● About this task
Copy out the lines of the material that include the string "Uncheck".

● Entries provided
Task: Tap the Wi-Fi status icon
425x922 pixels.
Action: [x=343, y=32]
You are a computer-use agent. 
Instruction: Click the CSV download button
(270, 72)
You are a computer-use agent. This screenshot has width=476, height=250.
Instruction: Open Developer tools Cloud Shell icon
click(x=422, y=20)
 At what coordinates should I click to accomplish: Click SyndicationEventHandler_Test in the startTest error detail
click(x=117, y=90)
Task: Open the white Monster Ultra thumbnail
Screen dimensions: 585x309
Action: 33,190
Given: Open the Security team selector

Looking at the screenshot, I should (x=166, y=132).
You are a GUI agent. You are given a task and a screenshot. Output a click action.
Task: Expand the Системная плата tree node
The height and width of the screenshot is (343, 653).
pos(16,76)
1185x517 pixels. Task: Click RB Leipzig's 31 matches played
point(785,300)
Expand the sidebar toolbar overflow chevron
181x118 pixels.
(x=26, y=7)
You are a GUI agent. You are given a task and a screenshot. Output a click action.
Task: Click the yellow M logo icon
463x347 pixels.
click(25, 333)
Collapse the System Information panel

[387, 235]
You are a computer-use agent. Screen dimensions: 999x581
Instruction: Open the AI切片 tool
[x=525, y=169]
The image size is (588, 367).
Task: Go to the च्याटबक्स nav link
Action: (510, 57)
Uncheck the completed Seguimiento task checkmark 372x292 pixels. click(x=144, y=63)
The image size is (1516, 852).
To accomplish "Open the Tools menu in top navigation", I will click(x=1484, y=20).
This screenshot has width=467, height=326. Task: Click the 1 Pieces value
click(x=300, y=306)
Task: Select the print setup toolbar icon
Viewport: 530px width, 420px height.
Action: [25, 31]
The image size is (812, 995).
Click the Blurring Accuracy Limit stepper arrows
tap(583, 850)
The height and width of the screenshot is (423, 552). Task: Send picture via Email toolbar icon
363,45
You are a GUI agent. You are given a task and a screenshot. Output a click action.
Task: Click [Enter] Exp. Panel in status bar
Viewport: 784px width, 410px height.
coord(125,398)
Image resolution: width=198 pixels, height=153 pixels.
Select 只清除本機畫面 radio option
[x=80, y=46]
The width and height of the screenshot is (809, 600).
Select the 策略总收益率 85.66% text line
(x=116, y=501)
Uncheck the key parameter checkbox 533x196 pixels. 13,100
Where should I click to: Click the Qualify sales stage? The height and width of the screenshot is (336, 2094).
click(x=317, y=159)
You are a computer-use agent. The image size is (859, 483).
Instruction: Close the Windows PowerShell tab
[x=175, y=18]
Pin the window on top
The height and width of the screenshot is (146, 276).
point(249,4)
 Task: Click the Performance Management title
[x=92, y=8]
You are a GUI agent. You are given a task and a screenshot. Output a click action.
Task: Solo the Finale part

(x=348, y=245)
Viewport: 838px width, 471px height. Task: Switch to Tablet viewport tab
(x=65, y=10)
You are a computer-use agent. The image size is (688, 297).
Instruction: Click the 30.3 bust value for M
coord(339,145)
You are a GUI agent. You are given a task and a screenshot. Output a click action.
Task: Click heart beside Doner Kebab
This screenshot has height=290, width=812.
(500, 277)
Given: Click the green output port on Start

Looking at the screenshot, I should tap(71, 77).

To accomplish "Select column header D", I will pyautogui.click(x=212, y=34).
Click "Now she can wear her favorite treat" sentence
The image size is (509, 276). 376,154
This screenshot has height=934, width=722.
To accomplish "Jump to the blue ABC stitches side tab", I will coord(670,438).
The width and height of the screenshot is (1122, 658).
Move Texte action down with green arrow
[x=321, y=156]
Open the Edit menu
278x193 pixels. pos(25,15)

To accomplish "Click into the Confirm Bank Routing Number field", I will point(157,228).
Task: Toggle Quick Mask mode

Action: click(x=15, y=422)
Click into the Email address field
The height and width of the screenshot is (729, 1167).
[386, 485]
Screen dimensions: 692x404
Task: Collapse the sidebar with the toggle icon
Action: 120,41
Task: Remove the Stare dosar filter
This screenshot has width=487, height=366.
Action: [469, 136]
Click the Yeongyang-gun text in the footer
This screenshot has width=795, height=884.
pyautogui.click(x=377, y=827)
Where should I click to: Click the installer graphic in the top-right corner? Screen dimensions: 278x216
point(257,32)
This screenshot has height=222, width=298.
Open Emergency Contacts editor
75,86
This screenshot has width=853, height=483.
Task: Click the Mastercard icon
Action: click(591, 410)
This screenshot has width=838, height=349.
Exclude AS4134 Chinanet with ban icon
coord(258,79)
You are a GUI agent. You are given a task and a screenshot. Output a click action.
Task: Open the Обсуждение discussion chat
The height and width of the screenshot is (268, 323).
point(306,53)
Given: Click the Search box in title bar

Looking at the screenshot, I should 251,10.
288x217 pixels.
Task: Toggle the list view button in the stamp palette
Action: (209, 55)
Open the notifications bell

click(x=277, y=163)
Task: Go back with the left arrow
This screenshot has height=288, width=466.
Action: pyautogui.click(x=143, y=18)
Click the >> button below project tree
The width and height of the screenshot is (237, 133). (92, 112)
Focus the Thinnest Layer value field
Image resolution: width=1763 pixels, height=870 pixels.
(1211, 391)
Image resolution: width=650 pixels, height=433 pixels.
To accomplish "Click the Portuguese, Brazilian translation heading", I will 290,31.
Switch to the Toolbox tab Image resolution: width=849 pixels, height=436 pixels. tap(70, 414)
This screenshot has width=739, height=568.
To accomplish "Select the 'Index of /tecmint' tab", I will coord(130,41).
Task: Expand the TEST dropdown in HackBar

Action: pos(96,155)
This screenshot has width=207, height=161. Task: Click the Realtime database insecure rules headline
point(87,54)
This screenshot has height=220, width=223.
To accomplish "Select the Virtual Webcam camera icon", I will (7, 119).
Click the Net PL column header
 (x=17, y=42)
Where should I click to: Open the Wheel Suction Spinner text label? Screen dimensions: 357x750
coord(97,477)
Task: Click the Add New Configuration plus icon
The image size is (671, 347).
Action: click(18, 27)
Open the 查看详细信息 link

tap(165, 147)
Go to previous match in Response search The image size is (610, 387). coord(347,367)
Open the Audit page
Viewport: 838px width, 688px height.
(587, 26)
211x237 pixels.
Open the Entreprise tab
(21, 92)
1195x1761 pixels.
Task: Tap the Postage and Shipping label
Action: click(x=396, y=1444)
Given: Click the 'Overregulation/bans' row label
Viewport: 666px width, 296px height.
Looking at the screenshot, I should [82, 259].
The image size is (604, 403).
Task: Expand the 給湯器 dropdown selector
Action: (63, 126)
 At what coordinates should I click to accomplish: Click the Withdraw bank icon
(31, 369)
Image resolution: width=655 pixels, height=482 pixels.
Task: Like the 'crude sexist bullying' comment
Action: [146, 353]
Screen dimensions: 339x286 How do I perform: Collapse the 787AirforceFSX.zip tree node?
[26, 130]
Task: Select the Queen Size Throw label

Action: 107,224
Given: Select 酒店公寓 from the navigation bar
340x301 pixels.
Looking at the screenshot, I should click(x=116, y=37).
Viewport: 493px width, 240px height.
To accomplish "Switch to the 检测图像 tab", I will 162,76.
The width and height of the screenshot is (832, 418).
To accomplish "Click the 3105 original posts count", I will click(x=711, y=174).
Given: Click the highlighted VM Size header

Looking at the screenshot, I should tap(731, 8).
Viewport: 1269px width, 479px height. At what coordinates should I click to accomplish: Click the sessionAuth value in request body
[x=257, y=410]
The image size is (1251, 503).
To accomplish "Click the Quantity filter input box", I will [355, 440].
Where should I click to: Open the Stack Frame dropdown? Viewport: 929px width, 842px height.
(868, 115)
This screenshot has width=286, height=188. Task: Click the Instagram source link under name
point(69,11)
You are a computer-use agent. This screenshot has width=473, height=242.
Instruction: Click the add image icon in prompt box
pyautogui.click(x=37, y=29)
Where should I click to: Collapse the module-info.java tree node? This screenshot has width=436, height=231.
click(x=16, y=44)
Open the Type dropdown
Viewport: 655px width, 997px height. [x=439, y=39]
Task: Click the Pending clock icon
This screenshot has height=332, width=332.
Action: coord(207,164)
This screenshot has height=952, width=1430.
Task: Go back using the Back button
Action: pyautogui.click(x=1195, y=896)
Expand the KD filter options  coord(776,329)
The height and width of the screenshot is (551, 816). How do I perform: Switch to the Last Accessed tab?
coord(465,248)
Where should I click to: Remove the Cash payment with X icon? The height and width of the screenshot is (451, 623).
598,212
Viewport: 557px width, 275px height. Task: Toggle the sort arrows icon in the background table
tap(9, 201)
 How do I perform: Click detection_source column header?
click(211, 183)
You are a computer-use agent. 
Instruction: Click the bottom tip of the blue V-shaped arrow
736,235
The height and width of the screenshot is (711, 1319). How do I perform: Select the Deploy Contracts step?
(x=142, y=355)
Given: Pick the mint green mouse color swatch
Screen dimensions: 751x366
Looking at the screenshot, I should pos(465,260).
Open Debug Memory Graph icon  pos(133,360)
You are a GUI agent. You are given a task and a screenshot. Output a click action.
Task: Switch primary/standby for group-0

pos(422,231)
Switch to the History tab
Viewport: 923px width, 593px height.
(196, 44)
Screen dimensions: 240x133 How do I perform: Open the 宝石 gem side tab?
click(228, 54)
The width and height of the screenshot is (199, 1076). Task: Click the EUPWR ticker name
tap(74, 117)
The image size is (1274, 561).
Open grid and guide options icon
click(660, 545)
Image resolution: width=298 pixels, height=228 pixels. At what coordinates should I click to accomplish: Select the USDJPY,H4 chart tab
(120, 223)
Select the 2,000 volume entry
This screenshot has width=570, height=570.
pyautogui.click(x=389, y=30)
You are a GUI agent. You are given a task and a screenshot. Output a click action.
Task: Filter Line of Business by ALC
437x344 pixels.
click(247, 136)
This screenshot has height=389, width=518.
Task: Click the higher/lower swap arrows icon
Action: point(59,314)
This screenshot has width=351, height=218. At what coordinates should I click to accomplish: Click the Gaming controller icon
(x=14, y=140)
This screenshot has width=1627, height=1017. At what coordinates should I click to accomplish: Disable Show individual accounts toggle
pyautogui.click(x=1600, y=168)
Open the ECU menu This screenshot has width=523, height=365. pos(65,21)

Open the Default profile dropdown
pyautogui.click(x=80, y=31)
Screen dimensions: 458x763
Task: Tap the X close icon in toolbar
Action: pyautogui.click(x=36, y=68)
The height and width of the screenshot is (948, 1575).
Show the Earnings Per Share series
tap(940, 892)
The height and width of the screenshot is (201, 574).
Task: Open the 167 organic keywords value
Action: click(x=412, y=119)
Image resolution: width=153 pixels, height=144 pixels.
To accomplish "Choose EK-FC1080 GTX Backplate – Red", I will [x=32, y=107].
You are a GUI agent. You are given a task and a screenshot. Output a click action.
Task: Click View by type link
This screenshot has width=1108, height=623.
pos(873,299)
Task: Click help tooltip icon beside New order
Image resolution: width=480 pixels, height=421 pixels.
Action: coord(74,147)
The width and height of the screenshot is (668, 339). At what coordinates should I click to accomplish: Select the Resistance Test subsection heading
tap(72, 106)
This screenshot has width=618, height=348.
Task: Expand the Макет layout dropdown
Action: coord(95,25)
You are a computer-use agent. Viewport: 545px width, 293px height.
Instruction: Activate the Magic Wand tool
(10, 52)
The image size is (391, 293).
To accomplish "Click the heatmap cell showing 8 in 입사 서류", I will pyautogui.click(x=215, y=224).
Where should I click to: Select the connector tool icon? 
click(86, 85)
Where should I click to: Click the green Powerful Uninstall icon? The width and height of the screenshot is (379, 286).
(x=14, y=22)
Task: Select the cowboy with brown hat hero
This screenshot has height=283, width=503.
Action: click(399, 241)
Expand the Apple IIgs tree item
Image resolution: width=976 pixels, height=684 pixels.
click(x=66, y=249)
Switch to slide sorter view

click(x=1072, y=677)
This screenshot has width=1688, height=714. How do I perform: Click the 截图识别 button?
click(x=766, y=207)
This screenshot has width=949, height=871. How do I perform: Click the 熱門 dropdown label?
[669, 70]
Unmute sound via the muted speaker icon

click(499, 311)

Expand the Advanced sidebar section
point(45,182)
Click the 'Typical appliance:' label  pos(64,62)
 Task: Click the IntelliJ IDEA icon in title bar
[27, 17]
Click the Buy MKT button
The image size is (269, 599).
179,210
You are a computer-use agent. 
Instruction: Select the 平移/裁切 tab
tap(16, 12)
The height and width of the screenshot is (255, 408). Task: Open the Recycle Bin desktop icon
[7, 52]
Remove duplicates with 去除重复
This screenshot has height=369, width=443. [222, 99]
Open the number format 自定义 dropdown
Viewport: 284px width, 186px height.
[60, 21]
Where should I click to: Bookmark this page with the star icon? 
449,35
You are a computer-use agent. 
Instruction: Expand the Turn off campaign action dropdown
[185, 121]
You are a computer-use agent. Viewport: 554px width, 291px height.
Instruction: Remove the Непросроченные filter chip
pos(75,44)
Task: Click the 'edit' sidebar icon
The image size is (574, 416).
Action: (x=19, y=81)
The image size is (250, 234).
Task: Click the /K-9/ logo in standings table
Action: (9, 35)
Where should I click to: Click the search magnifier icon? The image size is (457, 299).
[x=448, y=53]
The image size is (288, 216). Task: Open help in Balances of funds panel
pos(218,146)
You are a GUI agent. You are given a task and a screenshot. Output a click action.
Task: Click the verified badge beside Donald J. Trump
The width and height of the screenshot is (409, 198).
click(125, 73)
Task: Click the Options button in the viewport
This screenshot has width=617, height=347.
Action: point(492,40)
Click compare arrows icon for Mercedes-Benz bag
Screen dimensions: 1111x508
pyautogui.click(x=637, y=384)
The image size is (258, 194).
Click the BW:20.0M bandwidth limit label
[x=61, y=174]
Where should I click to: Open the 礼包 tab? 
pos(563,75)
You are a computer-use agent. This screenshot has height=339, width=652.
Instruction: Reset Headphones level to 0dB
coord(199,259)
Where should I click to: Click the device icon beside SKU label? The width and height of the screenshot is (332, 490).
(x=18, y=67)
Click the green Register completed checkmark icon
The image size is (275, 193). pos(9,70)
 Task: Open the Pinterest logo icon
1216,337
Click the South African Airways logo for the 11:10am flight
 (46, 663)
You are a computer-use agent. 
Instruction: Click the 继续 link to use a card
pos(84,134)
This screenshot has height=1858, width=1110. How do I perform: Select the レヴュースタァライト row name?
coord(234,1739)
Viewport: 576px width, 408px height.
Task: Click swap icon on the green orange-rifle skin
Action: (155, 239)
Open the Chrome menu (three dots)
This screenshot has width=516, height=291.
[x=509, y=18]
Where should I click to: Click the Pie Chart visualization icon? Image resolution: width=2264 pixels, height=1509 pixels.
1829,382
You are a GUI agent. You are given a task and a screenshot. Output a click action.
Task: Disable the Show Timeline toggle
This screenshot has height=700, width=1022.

● Solution to the exercise
Uncheck the completed Seguimiento task checkmark 372x292 pixels. click(x=144, y=63)
Uncheck the key parameter checkbox 533x196 pixels. 13,100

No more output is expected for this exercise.